In the 1940s, she took an interest in street photography, something she also excelled at. Cunningham was one of the most innovative photographers of her time, and she quickly became a highly in-demand artist, frequently employed by Vanity Fair.

Nan Goldin

Beginning in the 1960s, Nan Goldin immortalised her friends in celluloid, capturing the drag queens she befriended in LGBT communities, aiming to “show them with a lot of respect and love.” Her most notable work, The Ballad of Sexual Dependency, is an evocative depiction of New York’s underground no-wave scene, gay communities and drug users, alongside confrontational portraits of her battered face – herself a victim of domestic abuse.
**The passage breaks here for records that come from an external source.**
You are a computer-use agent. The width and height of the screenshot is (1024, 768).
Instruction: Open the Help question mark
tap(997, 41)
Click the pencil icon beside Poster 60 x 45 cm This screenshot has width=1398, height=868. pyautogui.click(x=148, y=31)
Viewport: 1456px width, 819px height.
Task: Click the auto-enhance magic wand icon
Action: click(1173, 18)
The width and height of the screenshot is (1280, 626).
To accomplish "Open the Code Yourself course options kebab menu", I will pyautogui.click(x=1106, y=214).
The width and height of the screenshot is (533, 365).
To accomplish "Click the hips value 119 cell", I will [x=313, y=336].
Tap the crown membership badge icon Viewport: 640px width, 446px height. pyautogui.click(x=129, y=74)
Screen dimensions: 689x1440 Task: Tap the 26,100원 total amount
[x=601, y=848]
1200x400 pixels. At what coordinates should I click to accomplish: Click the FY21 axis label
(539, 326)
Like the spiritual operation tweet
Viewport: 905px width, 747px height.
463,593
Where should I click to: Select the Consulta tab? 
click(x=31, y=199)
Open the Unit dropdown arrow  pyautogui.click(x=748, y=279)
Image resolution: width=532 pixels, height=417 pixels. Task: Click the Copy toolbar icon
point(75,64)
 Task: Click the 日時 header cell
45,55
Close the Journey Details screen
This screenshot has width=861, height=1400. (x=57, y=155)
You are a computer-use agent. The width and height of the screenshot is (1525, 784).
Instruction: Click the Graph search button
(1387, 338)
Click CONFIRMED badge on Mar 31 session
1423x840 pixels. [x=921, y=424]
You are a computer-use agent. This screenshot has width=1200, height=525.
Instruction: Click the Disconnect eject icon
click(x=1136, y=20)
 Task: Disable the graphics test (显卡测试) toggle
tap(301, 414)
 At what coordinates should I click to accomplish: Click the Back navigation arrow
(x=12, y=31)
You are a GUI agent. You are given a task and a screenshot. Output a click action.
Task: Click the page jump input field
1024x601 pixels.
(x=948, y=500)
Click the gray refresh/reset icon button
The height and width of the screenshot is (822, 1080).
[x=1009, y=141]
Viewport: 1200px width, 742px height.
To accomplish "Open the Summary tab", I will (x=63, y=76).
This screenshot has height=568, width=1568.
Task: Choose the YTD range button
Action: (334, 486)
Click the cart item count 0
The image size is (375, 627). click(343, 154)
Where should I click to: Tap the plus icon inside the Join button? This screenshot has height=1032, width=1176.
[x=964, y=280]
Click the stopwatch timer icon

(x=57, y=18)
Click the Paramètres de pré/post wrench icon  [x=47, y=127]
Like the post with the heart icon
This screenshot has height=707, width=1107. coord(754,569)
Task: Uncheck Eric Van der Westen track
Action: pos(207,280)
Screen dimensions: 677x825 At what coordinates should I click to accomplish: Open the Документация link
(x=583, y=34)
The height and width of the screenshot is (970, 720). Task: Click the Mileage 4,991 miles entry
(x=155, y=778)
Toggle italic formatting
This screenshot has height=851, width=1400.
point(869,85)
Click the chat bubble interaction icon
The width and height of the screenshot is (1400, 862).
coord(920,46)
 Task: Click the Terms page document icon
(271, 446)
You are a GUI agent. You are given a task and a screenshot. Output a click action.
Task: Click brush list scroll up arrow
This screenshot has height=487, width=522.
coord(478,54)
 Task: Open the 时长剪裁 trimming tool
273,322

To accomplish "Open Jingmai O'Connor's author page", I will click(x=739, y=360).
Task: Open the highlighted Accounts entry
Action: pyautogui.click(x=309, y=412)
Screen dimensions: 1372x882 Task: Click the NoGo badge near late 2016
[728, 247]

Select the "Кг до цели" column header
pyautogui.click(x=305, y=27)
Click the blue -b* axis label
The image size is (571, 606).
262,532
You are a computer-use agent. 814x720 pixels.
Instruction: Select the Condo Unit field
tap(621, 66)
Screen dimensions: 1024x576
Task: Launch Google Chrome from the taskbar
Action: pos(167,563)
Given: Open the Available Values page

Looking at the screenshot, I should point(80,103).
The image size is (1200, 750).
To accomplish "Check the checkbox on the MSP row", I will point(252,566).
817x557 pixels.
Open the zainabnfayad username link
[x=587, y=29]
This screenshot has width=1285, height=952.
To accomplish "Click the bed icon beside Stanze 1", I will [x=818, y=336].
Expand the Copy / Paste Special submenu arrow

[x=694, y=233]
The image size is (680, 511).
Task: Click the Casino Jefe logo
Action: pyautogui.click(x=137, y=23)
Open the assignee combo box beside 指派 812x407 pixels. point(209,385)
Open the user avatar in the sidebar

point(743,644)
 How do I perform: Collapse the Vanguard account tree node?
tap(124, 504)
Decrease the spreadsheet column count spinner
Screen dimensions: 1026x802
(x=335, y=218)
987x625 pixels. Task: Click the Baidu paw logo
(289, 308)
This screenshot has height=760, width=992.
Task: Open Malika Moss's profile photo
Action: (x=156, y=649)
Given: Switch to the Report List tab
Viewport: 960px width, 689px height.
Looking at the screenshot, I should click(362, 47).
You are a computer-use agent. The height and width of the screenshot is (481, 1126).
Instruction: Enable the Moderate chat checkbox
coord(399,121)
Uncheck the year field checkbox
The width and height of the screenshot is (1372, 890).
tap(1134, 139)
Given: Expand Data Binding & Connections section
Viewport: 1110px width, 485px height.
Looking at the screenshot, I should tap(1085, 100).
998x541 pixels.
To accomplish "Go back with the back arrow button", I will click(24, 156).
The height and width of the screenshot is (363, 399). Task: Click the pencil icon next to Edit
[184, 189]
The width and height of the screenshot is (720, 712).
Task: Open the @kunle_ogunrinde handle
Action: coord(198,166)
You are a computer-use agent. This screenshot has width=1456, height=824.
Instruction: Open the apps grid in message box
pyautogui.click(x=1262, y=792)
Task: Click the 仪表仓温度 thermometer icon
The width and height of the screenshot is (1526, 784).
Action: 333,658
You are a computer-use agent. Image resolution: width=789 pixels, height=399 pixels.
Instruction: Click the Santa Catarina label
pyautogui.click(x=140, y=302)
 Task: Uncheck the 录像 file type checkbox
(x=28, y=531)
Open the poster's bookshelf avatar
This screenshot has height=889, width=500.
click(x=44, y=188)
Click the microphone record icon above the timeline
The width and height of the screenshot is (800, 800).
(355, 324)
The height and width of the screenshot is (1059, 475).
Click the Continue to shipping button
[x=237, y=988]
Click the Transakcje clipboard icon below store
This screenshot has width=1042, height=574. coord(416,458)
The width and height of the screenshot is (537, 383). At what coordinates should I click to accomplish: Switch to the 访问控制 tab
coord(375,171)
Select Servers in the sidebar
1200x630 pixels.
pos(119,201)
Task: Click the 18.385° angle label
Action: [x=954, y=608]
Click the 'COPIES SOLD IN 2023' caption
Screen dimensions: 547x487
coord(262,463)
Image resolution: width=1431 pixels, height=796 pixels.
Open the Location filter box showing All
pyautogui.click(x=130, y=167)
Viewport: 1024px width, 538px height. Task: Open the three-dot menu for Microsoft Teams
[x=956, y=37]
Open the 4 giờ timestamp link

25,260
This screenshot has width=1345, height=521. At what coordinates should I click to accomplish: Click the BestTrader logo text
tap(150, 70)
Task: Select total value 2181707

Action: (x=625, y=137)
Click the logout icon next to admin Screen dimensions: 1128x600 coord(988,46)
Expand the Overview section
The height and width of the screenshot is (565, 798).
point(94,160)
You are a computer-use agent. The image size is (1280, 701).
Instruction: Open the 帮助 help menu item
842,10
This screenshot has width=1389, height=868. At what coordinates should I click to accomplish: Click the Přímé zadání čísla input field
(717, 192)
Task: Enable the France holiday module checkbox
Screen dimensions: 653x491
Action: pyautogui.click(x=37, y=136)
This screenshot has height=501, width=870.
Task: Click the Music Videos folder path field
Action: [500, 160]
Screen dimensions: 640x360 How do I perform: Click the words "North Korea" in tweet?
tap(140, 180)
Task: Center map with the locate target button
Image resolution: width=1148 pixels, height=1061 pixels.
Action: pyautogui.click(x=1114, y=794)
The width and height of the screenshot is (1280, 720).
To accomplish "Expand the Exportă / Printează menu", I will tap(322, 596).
Her work is unashamedly raw, often brutal, yet there is always tenderness within each photograph. Goldin evidently loved her subjects and dedicated herself to depicting everything, no matter how uncomfortable. The photographer was not a voyeur of marginalised groups and pain, she was part of the world she vibrantly photographed. Few artists have exerted as much influence over the practice of confessional, personal documentary photography as Goldin.

Vera Jackson

Vera Jackson was a prominent African-American photographer, born in 1912, known for her documentary images that often captured her dedication to fighting for civil rights. She photographed protests and notable black figures, such as Dorothy Dandridge and Mary McLeod Bethune. Jackson was heavily involved in African-American newspapers, starting her career as a photojournalist with California Eagle, which was designed to stand in opposition to many white publications.

She was an advocate for black publications, stating in an interview: “There’s so much good in the black race that we must have black papers, black publications.” Through her stunning images published in these black-owned newspapers, Jackson paved the way for future photographers by demonstrating how photography can be used as activism, making the invisible visible.